BANDUNG NEWS – Keputusan Presiden Republik Indonesia (RI) No. 44 tahun 1984 mengawali munculnya peringatan Hari Anak Nasional yang jatuh pada tanggal 23 Juli setiap tahunnya.
Presiden Soeharto, saat itu, menginginkan anak-anak bangsa yang akan mewariskan kepemimpinan mampu menjadi generasi tangguh, beradab dan cerdas.
Sudah 38 tahun berlalu sejak pertama kali ditetapkan Hari Anak Nasional, apakah cita-cita tersebut sudah tercapai? Apakah artinya menjadi seorang anak hari ini?
Mengutip dari Pedoman Hari Anak Nasional tahun 2022, rupanya tahun ini peringatan Hari Anak Nasional mengusung tema “Anak Terlindungi, Indonesia Maju.” Tema ini menyimpan asumsi bahwa selama ini banyak anak yang tidak terlindungi – bahkan menerima perlakuan tidak adil, kekerasan fisik dan psikis, rasisme, dll.
Saya masih mengingat sebuah berita yang diterbitkan Kompas pada 10 Juli 2022, dikabarkan seorang anak berusia 11 tahun di Kabupaten Sukabumi mengalami pelecehan seksual dari ayah kandungnya sendiri.
Fenomena tersebut menjadi bukti bahwa tujuan mulia dari peringatan Hari Anak Nasional masih jauh dari harapan.
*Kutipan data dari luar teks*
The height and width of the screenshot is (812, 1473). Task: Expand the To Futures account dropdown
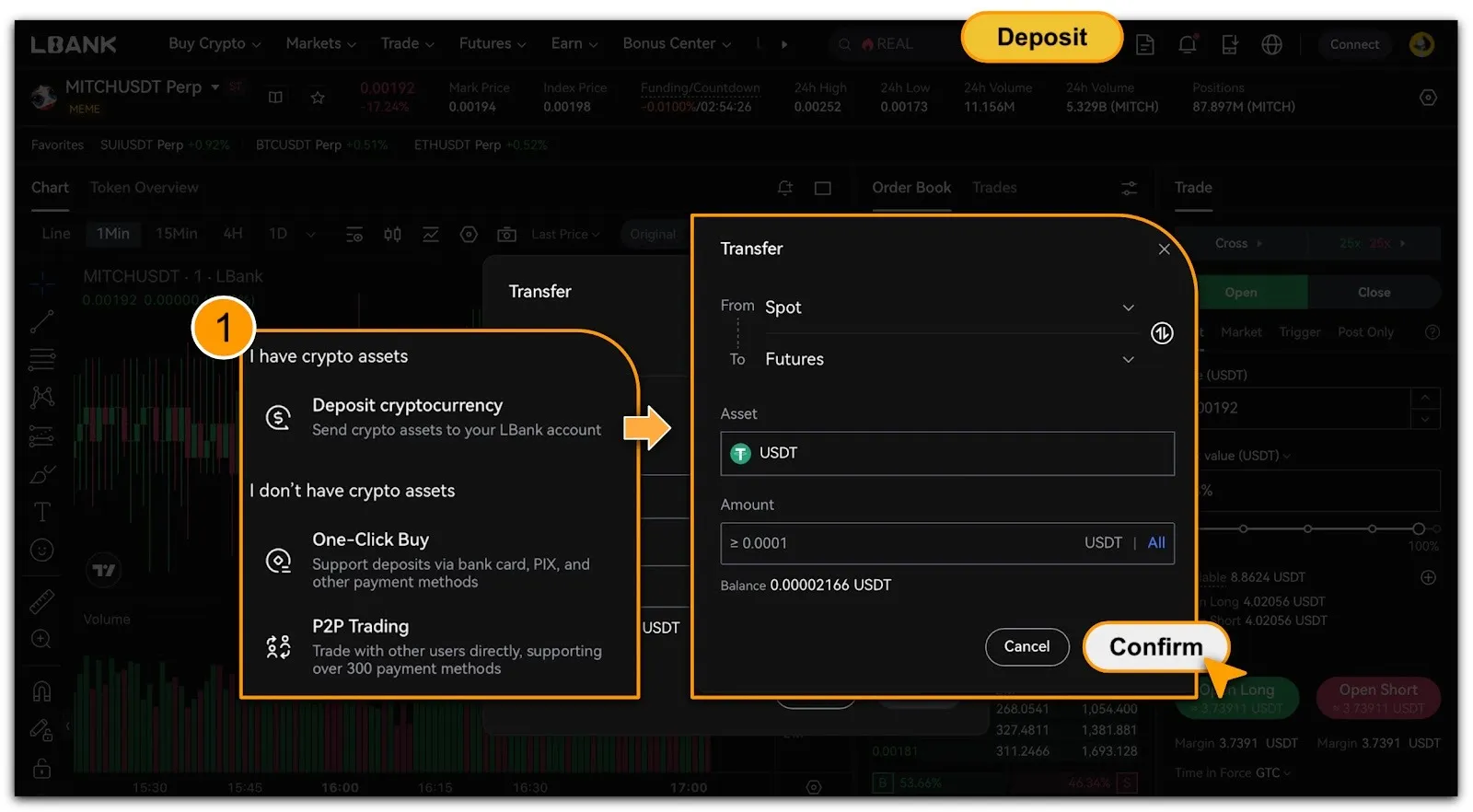point(1128,360)
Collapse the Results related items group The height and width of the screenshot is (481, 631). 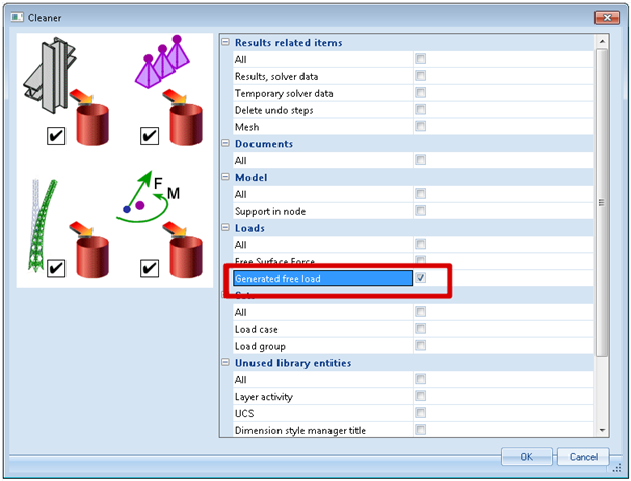(x=226, y=43)
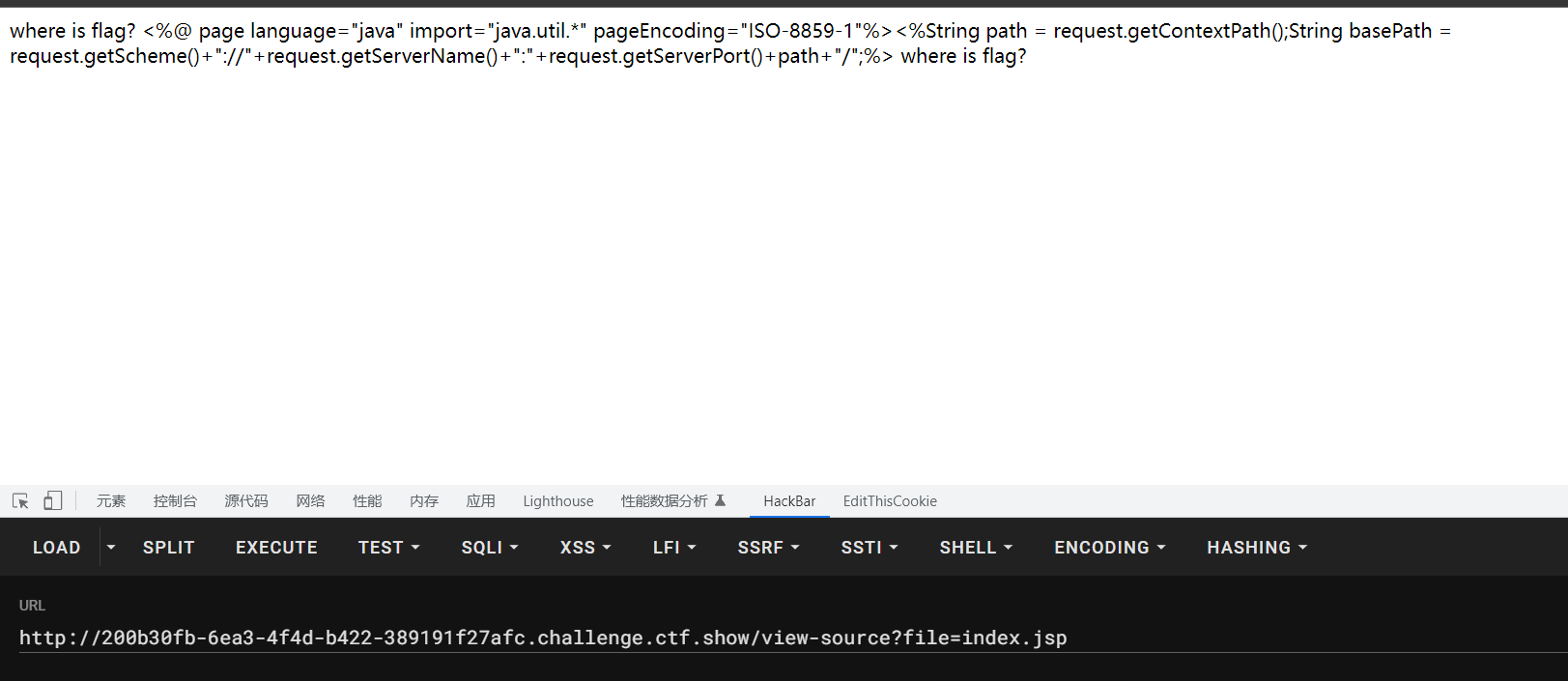Expand the SHELL menu
Viewport: 1568px width, 681px height.
[x=975, y=548]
Ini hanya satu kasus dari sekian banyak kejadian memilukan terkait kekerasan dan pelecehan terhadap anak.
Kementerian Pemberdayaan Perempuan dan Perlindungan Anak (KemenPPPA) melaporkan, ada 797 anak yang menjadi korban kekerasan seksual sepanjang Januari 2022. Sudah kurang lebih tujuh bulan sejak Januari, saya khawatir jumlahnya terus bertambah hingga hari ini.
Adakah Jalan Keluar?
Barangkali hari ini adalah saat yang tepat bagi kita untuk merenungkan persoalan ini dan mencari jalan keluar agar anak-anak, yang dicita-citakan sejak penetapan Hari Anak Nasional, bisa terwujud.
Dalam catatan singkat ini, setidaknya ada dua poin yang bisa jadi bahan diskusi dan solusi.
Pertama, dalam kasus kekerasan pada anak – baik berupa fisik atau psikis – selalu terlihat seorang anak tidak berdaya dan mudah diperlakukan apa pun oleh orang dewasa.
Maka dalam hal ini, menurut saya, pendidikan di sekolah menjadi garda terdepan untuk membantu dalam mencegah kekerasan – atau paling tidak meminimalisir potensi terjadinya kekerasan. Yakni dengan memberikan anak pengetahuan mengenai cara melindungi diri.
Misalnya, kasih pemahaman pada anak bahwa tidak boleh siapa pun dapat menyentuh bagian tubuhnya secara tidak wajar. Jika terjadi hal itu, ingatkan anak untuk lari atau berteriak sekeras mungkin.
Di sisi lain, untuk dapat memberi pemahaman yang komprehensif kepada anak mengenai cara melindungi diri, dibutuhkan satu mata pelajaran yang masuk dalam kurikulum pendidikan.
Kedua, kekerasan pada anak merupakan tindakan kejahatan yang secara khusus telah diatur dalam Pasal 80 UU No. 23 Tahun 2002 tentang Perlindungan Anak.
Jika terjadi fenomena kekerasan pada anak, harus segera melaporkan kejadian tersebut kepada pihak berwajib. Tidak peduli siapa yang melakukan kekerasan, baik itu sanak keluarga atau teman, itu merupakan bentuk kejahatan.
Dua poin tersebut semestinya bisa direalisasikan jika semua pihak sama-sama menyadari bahwa anak-anak membutuhkan perlindungan. Anak-anak merupakan tunas kepemimpinan masa depan yang sedang tumbuh. Masa depan Indonesia bergantung pada kualitas anak-anak hari ini.